_CHALLENGES_:
**a.** Translate this sentence from the HTC–Ericsson ruling passage into Spanish: "HTC is a Taiwanese company that designs, makes and sells mobile devices implementing 2G, 3G and 4G standards."
**b.** Using the HTC–Ericsson ruling passage, answer:
(i) What per-device cap was part of Ericsson's offers to HTC?
(ii) What kind of standards does ETSI enact?
(iii) What does Ericsson make and sell?
**c.** Pick up the HTC–Ericsson ruling passage after its final sentence and keep writing it.

Last week, Judge Gilstrap ruled that Ericsson’s end-product-based “offers to HTC–$2.50 or 1% with a $1 floor and a $4 cap per 4G device–were fair, reasonable and non-discriminatory.”  Judge Gilstrap found that the comparable licenses presented by Ericsson to be “the best market-based evidence” of the value of Ericsson’s standard essential patents (SEPs) and that “the market evidence, in the form of comparable licenses, has failed to embrace HTC’s preferred SSPPU [smallest salable patent-practicing unit] methodology.”    He noted that there was no evidence that industry licenses are negotiated based on the cost of a baseband chip (the alleged smallest saleable patent practicing unit or SSPPU) and evidence showed that the value of SEPs can exceed the value of the chip, which price does not include the cost if that intellectual property.  This SEP cases is one of the closest to capturing what actually happens in the licensing market with FRAND-committed SEPS, rather than generating new litigation-based theories on valuing SEPs (e.g., top-down analysis).  This decision also is at odds in many respects with the decision by Judge Selna in the TCL v. Ericsson case that currently is on appeal at the Federal Circuit (see our Jan. 3, 2018 post summarizing that decision).

Background

The European Telecommunications Standards Institute (ETSI) enacts cellular standards, including 2G, 3G and 4G standards.  ETSI has intellectual property rights (IPR) policies concerning patents that are essential to the standard–i.e., it is not technically possible to practice the standard without infringing the patent.  If a participant in ETSI owns a patent they believe may be essential to the standard, then they are required to identify the patent and indicate whether it is willing to license the patent on fair, reasonable and non-discriminatory (FRAND) terms.  Such a declaration has been deemed to create a contract between the patent owner and ETSI where those who implement the standard are third-party beneficiaries of that contract.

HTC is a Taiwanese company that designs, makes and sells mobile devices implementing 2G, 3G and 4G standards.  HTC is a member of ETSI and submitted declarations that it owns and is willing to license SEPs on 2G, 3G and 4G standards.

Ericsson is  Swedish company that makes and sells base stations, software and services implementing those standards.  Ericsson is a member of ETSI and filed declarations that it would license its 2G, 3G and 4G SEPs on FRAND terms under ETSI’s IPR Policy.

_RECORD SET_:

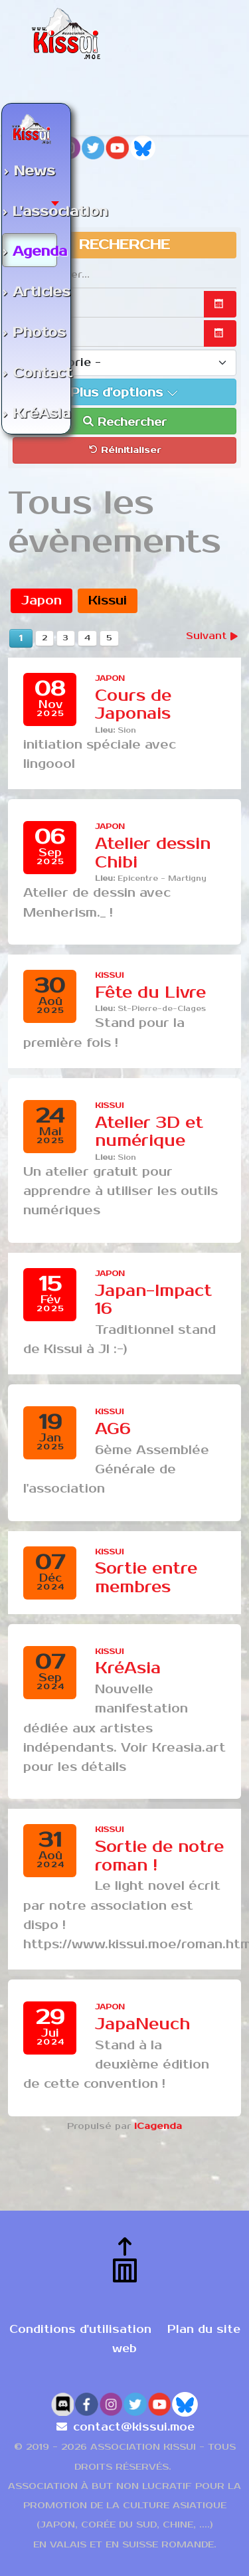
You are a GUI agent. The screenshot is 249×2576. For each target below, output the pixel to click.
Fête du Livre (150, 992)
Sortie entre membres (146, 1578)
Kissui (107, 600)
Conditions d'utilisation (80, 2329)
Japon (41, 600)
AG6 (113, 1429)
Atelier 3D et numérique (149, 1132)
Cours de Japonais (133, 705)
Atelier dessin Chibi (152, 853)
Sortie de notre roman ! (159, 1856)
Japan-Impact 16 (153, 1300)
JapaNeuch (142, 2024)
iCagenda (158, 2126)
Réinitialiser (125, 450)
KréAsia (128, 1668)
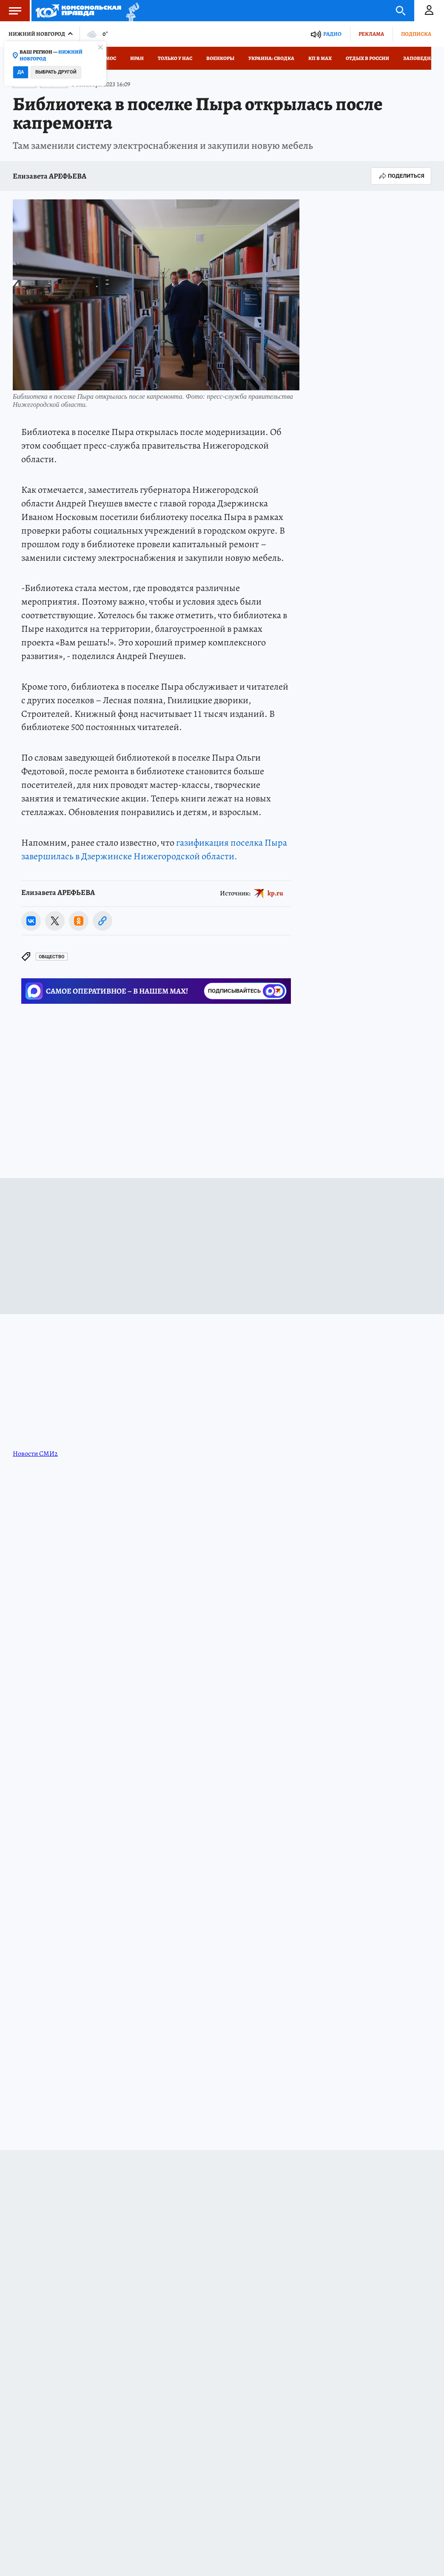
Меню (10, 10)
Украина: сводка (271, 58)
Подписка (416, 33)
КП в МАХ (320, 58)
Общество (52, 957)
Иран (137, 58)
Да (20, 72)
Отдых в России (367, 58)
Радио (332, 33)
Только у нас (175, 58)
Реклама (371, 33)
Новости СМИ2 (35, 1453)
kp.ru (275, 892)
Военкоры (220, 58)
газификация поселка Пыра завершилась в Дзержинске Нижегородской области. (154, 849)
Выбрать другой (56, 72)
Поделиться (401, 176)
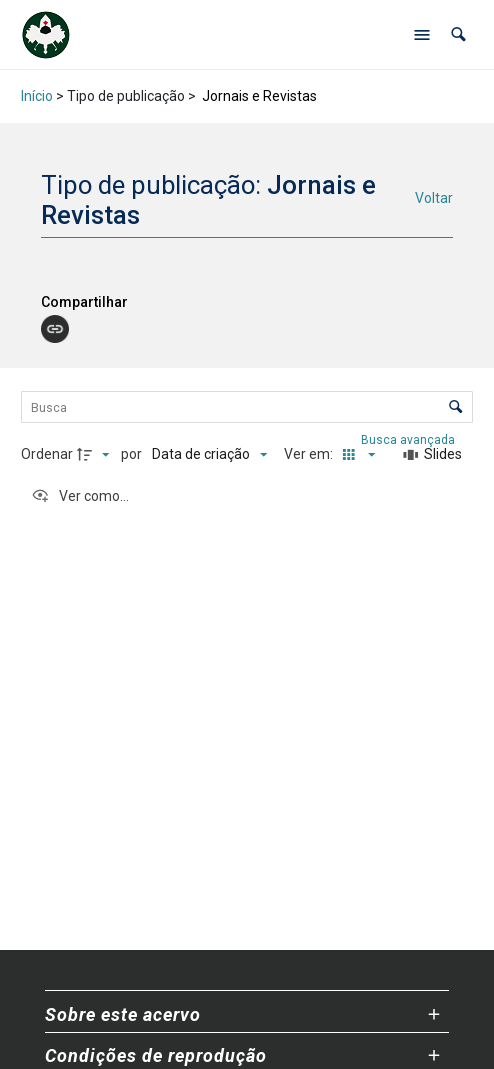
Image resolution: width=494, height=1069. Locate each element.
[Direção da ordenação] (96, 455)
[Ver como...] (80, 496)
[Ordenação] (209, 455)
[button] (458, 34)
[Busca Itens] (247, 407)
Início (37, 96)
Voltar (434, 198)
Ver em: (310, 454)
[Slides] (433, 455)
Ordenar (47, 454)
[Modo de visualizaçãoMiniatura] (355, 455)
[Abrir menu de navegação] (422, 35)
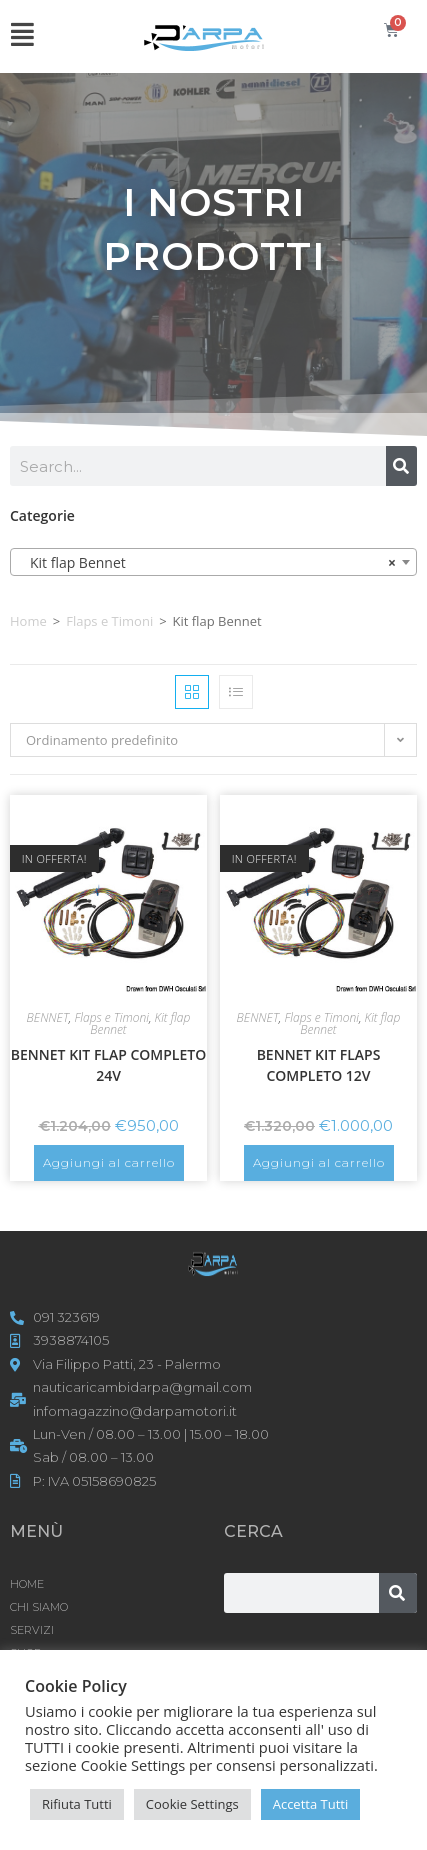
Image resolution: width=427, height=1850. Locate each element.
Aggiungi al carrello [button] (109, 1162)
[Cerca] (401, 466)
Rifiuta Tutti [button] (77, 1804)
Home (28, 621)
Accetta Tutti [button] (311, 1804)
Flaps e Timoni (109, 621)
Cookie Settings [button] (192, 1804)
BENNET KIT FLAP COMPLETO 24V (108, 1065)
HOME (27, 1584)
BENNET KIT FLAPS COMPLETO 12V (319, 1065)
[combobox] (213, 562)
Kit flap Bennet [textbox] (207, 563)
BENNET (48, 1017)
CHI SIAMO (39, 1607)
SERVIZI (32, 1630)
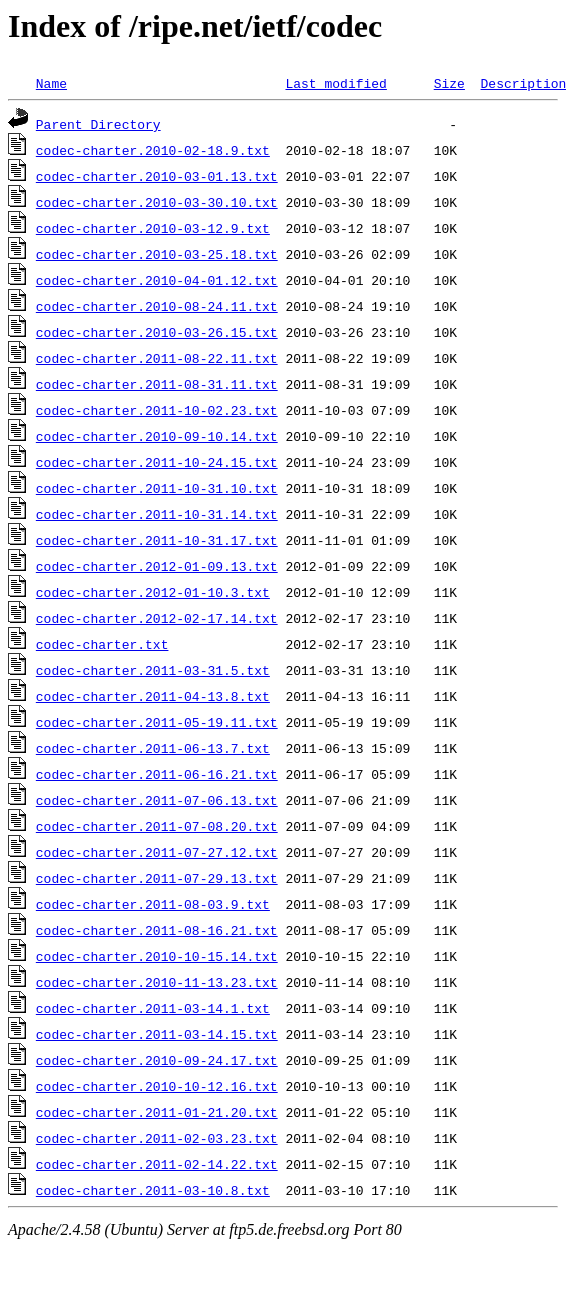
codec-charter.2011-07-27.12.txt (157, 852)
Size (449, 83)
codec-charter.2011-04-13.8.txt (153, 696)
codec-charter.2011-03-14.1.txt (153, 1008)
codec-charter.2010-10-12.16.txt (157, 1086)
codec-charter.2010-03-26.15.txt (157, 332)
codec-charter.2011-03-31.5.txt (153, 670)
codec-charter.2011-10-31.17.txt (157, 540)
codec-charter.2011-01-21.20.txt (157, 1112)
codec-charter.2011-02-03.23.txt (157, 1138)
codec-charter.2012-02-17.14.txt (157, 618)
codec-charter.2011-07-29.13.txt (157, 878)
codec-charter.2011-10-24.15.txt (157, 462)
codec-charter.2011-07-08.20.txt (157, 826)
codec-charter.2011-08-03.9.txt (153, 904)
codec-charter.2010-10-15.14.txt (157, 956)
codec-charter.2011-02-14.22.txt (157, 1164)
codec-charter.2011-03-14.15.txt (157, 1034)
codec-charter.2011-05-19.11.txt (157, 722)
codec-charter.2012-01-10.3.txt (153, 592)
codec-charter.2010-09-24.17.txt (157, 1060)
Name (51, 83)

_TASK ANSWERS_:
**a.** HTC es una empresa taiwanesa que diseña, fabrica y vende dispositivos móviles que implementan los estándares 2G, 3G y 4G.

**b.**
(i) $4 per 4G device.
(ii) Cellular standards, including 2G, 3G and 4G standards.
(iii) Base stations, software and services implementing those standards.

**c.**
Ericsson and HTC entered cross-license agreements on their SEPs in 2003, 2008 and 2014.  The last license expired in 2016 and the parties reached an impasse in negotiating a renewed license.  In December 2016, Ericsson offered a license at a rate of $2.50 per 4G device; HTC rejected that offer and counter-offered $0.10 per 4G device.  Later, while the instant case was pending, Ericsson offered a license at 1% the net price of HTC’s end product device with a $1 floor and a $4 cap.  Both of those offers remain open.

On April 6 2017, HTC filed this suit against Ericsson alleging that Ericsson breached its commitment to license its SEPs on FRAND terms.  Ericsson counterclaimed for a declaration that Ericsson did comply with its FRAND commitment.  A jury trial was held on HTC’s claim and the jury determined that HTC had not shown by a preponderance of the evidence that Ericsson had breached its FRAND commitment.  Judge Gilstrap then considered Ericsson’s claim seeking a declaration that it complied with its FRAND commitment.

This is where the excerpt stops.